*Source records*
----------
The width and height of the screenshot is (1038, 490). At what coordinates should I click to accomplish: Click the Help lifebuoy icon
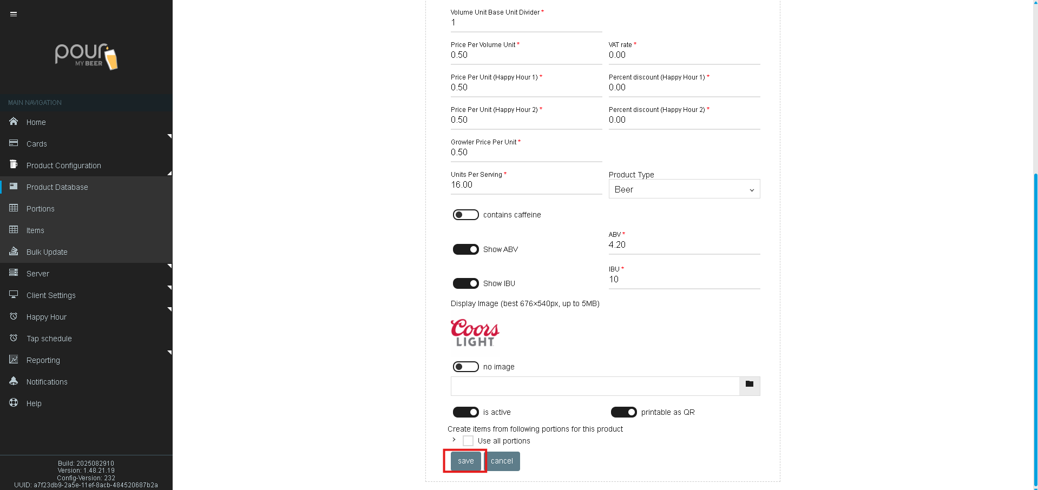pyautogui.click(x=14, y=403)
----------
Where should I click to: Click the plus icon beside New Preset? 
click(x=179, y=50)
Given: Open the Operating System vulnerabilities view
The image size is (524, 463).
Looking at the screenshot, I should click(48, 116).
----------
*To do*
Copy verbatim the part of the data that opens with the line containing "Given: Open the" and closes with the line containing "Looking at the", including both of those lines.

*The answer*
Given: Open the Operating System vulnerabilities view
The image size is (524, 463).
Looking at the screenshot, I should click(48, 116).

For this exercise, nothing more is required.